Problem: You want to serve your web application through HTTPS.
Solution: Use the http.ListenAndServeTLS function to serve your web application through HTTPS.
HTTPS is nothing more than layering HTTP on top of the Transport Security Layer (TLS). The net/http package provides the http.ListenAndServeTLS function to serve your web application through HTTPS.
package main import ( "net/http" ) func main() { http.HandleFunc("/", index) http.ListenAndServeTLS(":8000", "cert.pem", "key.pem", nil) } func index(w http.ResponseWriter, r *http.Request) { w.Write([]byte("Hello World")) }
Most of the code is the same, except you need a certificate file cert.pem and a private key file key.pem . The cert.pem is the SSL certificate, while key.pem is the private key for the server. In a production scenario, you will need to get the SSL certificate from a certificate authority (CA) like VeriSign or Thawte or Comodo SSL, or you can use Let’s Encrypt to get a free one. However, if you just need a certificate and private key to try things out, you can generate self-signed ones using OpenSSL.

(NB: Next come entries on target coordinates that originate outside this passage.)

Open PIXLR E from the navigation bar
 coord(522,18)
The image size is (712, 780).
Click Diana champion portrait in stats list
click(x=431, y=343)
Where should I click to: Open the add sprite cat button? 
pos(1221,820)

Run this from the command line:
$ openssl req -x509 -newkey rsa:4096 -keyout key.pem -out cert.pem -days 365 -nodes
OpenSSL is an open source implementation of SSL and TLS. The library contains a command-line tool with the same name that can do a number of things, including creating private keys and SSL certificates.
The req command is used to manage certificate requests but can also be used to create self-signed certificates. Option -x509 tells the tool to create self-signed certificates (X.509 is an International Telecommunication Union standard defining the format of public key certificates). The option -newkey tells the tool to generate a new private key. The argument rsa:4096 tells the tool to create a key that is of size 4,096 bits. The -keyout and -out options tell the tool to create the private key and certificate files with the respective names given in the argument. The option -days specifies the number of days to certify the certificate. Here you use 365, which means the certificate is valid only for 1 year. Finally, use the -nodes option (which means, “no DES” rather than “nodes”) to say you don’t want to encrypt the private key.

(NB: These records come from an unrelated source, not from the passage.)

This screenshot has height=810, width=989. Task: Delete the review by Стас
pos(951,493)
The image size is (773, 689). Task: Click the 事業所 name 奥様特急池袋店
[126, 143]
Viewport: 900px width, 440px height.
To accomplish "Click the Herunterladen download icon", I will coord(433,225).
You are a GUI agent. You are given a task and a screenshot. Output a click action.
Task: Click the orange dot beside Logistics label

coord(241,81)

When you run the command, you should see something like this:
Generating a 4096 bit RSA private key ......................................................................... ...................................++++ ......................................................................... ......................................................................... ...................................................++++ writing new private key to 'key.pem' \ - - - - - You are about to be asked to enter information that will be incorporated into your certificate request. What you are about to enter is what is called a Distinguished Name or a DN. There are quite a few fields but you can leave some blank For some fields there will be a default value, If you enter '.', the field will be left blank. \ - - - - - Country Name (2 letter code) []:SG State or Province Name (full name) []: Locality Name (eg, city) []: Organization Name (eg, company) []:Go Cookbook Organizational Unit Name (eg, section) []: Common Name (eg, fully qualified host name) []:localhost Email Address []:sausheong@gmail.com
This is the interactive mode. You can press the return key to leave the entries empty except for the common name. The common name is the fully qualified domain name of the server you want to protect. In this case, it’s for testing, so you can just enter localhost .
Once you’re done, you should have two files — the cert.pem and key.pem files. Copy them into the same directory as the main.go file. Then run the code again to start the server.

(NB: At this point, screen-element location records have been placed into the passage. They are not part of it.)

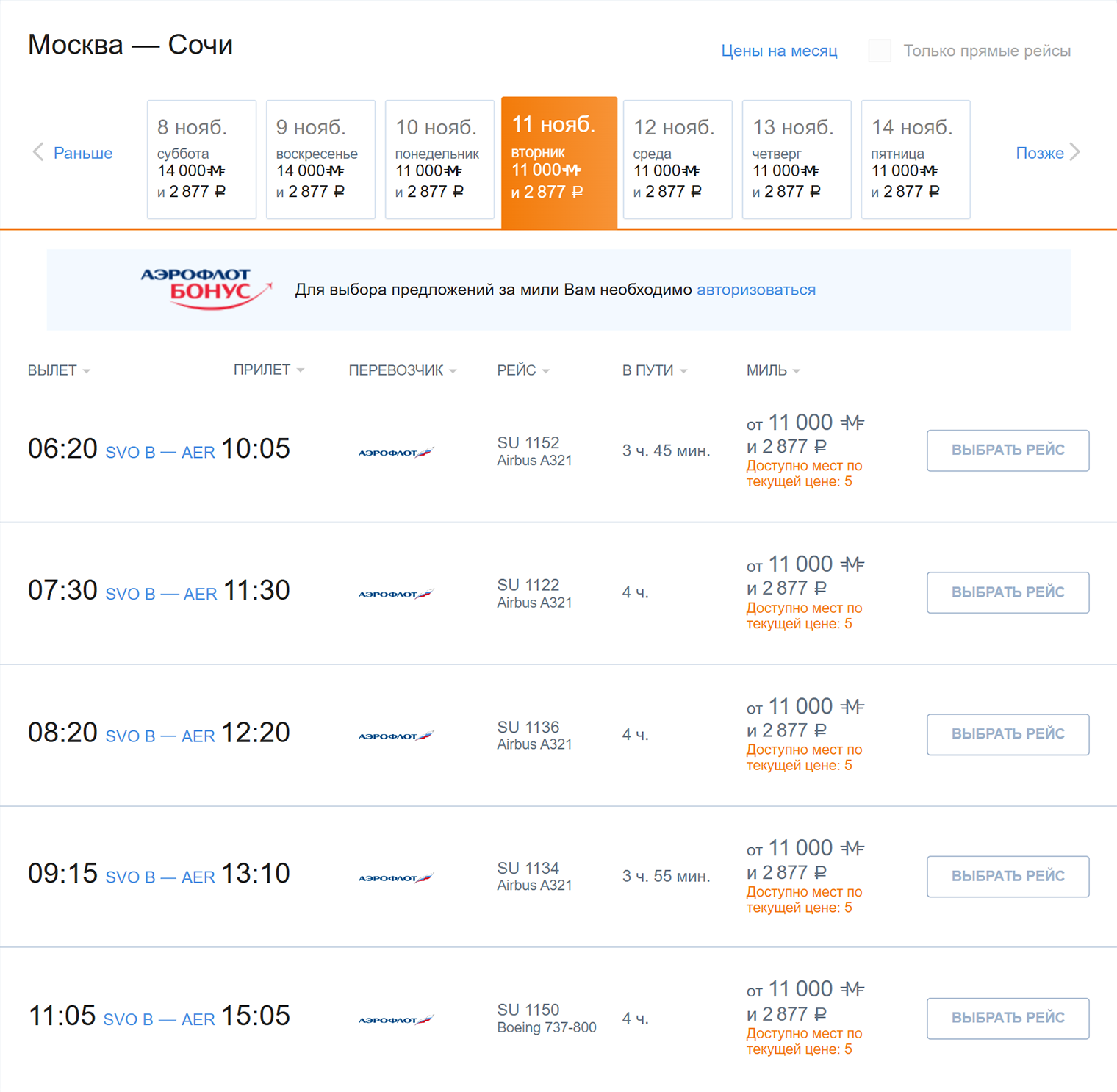
Task: Click Aeroflot logo for flight SU 1122
Action: pyautogui.click(x=396, y=594)
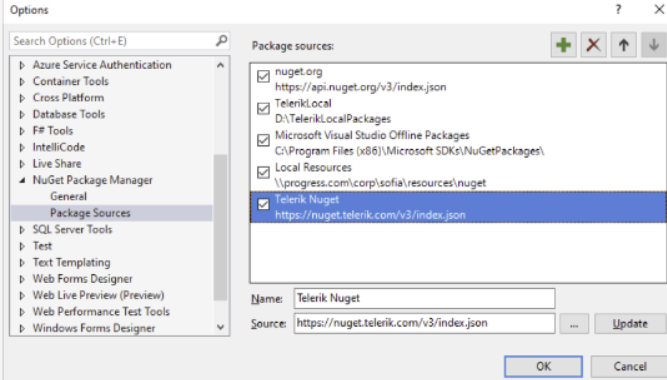Screen dimensions: 667x380
Task: Move selected package source up
Action: tap(624, 45)
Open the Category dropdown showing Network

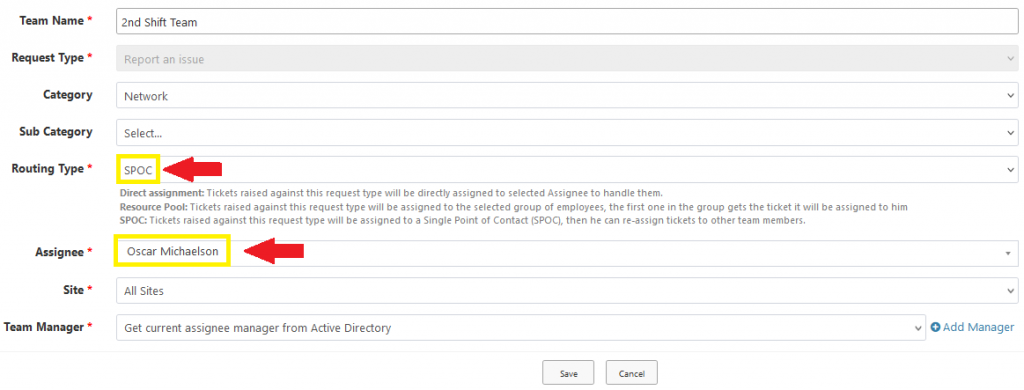(567, 96)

While there would be uses for configuring TLS this way, most likely, if you are deploying your web application in a production environment, you will use a reverse proxy like Nginx or Apache to handle the TLS termination. This way, you can offload the TLS termination, which will improve the performance of your web application. This means your web application can still run with HTTP while it is fronted by a reverse proxy that runs through HTTPS.